▸ **Votre tâche**
Indiquez si chacun des énoncés suivants concorde avec le texte sur le mouvement des Gilets Jaunes, en répondant par oui ou par non et en citant exactement les mots du texte qui tranchent. 1. Les appareils syndicaux ont soutenu activement les Gilets Jaunes. 2. Des artistes, des intellectuels et des universitaires ont signé des pétitions de solidarité. 3. Aux européennes, Macron a subi une débâcle face au RN.

▸ **Texte à examiner**
======

Les agitateurs médiatiques haineux, Versaillais ont justifié l’ampleur inédite de la répression policière. Certains ont réclamé des fusillades… Une répression à la hauteur de la peur du gouvernement, de la bourgeoisie.

Nous sommes probablement à la fin du mouvement, encore que nul ne sait ce qui va se passer. Le mouvement repartira-t-il ou s’interrompra-t-il vraiment ?

Examinons avec lucidité les points faibles du mouvement. Les Gilets Jaunes sont restés, isolés avec l’absence totale du salariat, de la jeunesse, fusse en signe de solidarité élémentaire. Les Gilets Jaunes ont donné le maximum possible mais, sans alliés. Ils ont assumé, seuls, le combat contre l’état.

Ajoutons qu’ils n’ont pas éprouvé la nécessité d’élire une réelle assemblée nationale des ronds points. Les appareils syndicaux sont resté à l’écart, tout aussi effrayé. Même les organisations d’extrême gauche sont longtemps restés sur la réserve sans compter le POID entré en guerre… contre les Gilets Jaunes ! Des artistes, des intellectuels, des universitaires ont pétitionné en solidarité. C’est bien mais c’est court…

Il y a naturellement des raisons profondes à cette apathie salariale.

Emietté, réduit à quelques bastions (automobile, aéronautique, chimie, SNCF) en partie désintégré par la désindustrialisation et la précarité, la classe ouvrière n’a pas bougé. Au delà de ce noyau prolétarien, les salariés craignet les licenciements, le chômage. La peur est là, la conscience de classe brouillée. Les grèves sont rares et la plupart visent à obtenir le moins mauvais plan social… Les défaites encaissées, la classe ouvrière ne bouge pas. Et ceux qui voient des luttes partout racontent des balivernes.

J’émets une hypothèse.

Il faut probablement admettre qu’en France, probablement dans toute l’Europe, la violence de la concurrence mondiale conduit les travailleurs à « comprendre » la situation du patronat dans la mondialisation comme s’ils étaient dans le même bateau ! Travailleurs nationaux et étrangers se disputent les emplois qualifiés, payés… Les salariés ne voient aucune alternative à cette situation. C’est probablement l’une des causes profonde de l’apathie, de la démoralisation. Les Gilets Jaunes dos au mur ont rompu ce consensus, engagé avec audace la lutte contre le gouvernement, réclamé la « démission de Macron ! », dépassé la simple revendication sur les prix et les salaires pour poser la question du pouvoir, de la démocratie. Isolés, les Gilets Jaunes n’ont jamais rendu les armes.

C’est un événement historique.

Effrayée, la bourgeoisie s’est électoralement regroupée autour de Macron, siphonné les LR, certains débris au PS et même du PC, s’affirmant garant de l’ordre capitaliste néo-libérale. Aux européennes, Macron a perdu le match qu’il avait provoqué avec le RN, mais perdu sans débâcle. Il a été battu aux penalties. Le pire a été évité.

======

▸ **Données fournies**
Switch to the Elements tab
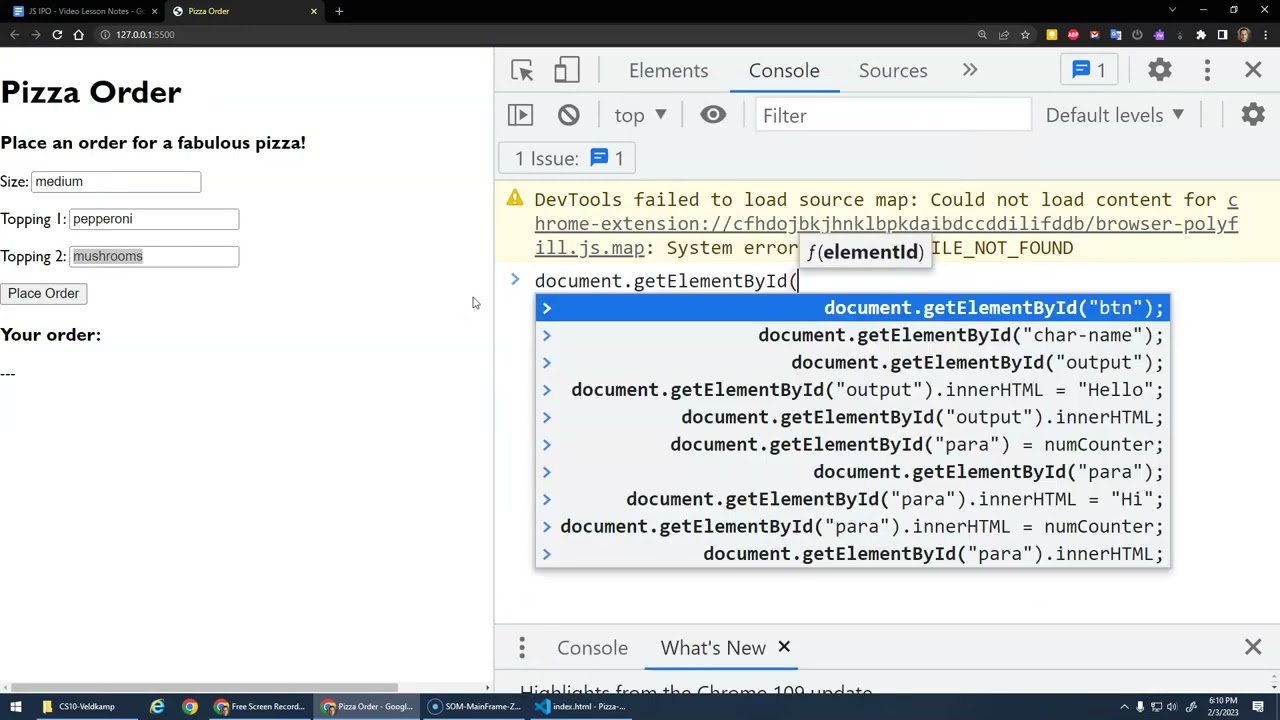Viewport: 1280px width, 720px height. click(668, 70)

======

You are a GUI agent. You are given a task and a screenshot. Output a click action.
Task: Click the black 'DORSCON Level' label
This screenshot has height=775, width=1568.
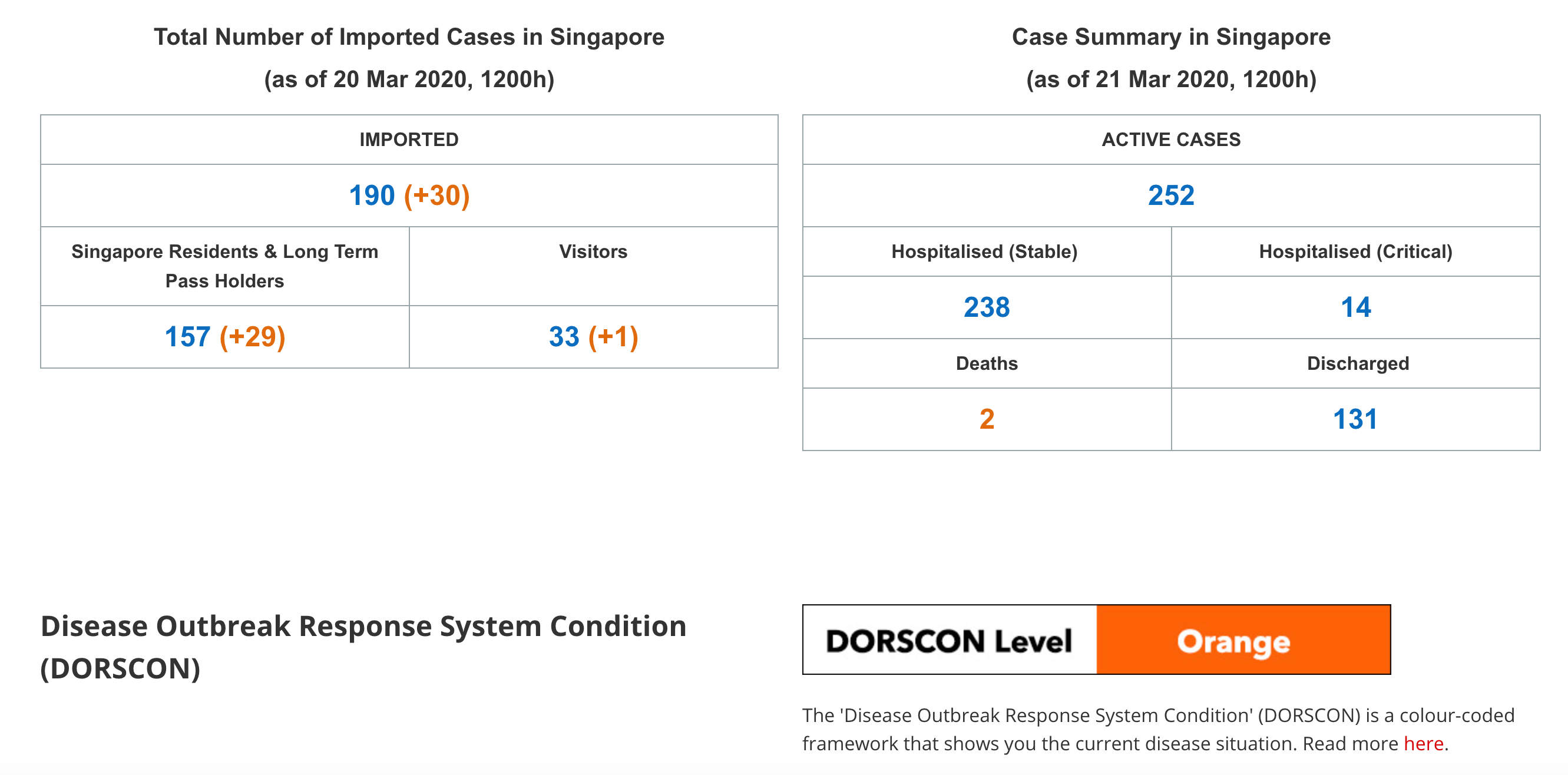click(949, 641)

======

▸ **Réponse**
1. Non : « Les appareils syndicaux sont resté à l’écart, tout aussi effrayé. »
2. Oui : « Des artistes, des intellectuels, des universitaires ont pétitionné en solidarité. »
3. Non : « Aux européennes, Macron a perdu le match qu’il avait provoqué avec le RN, mais perdu sans débâcle. »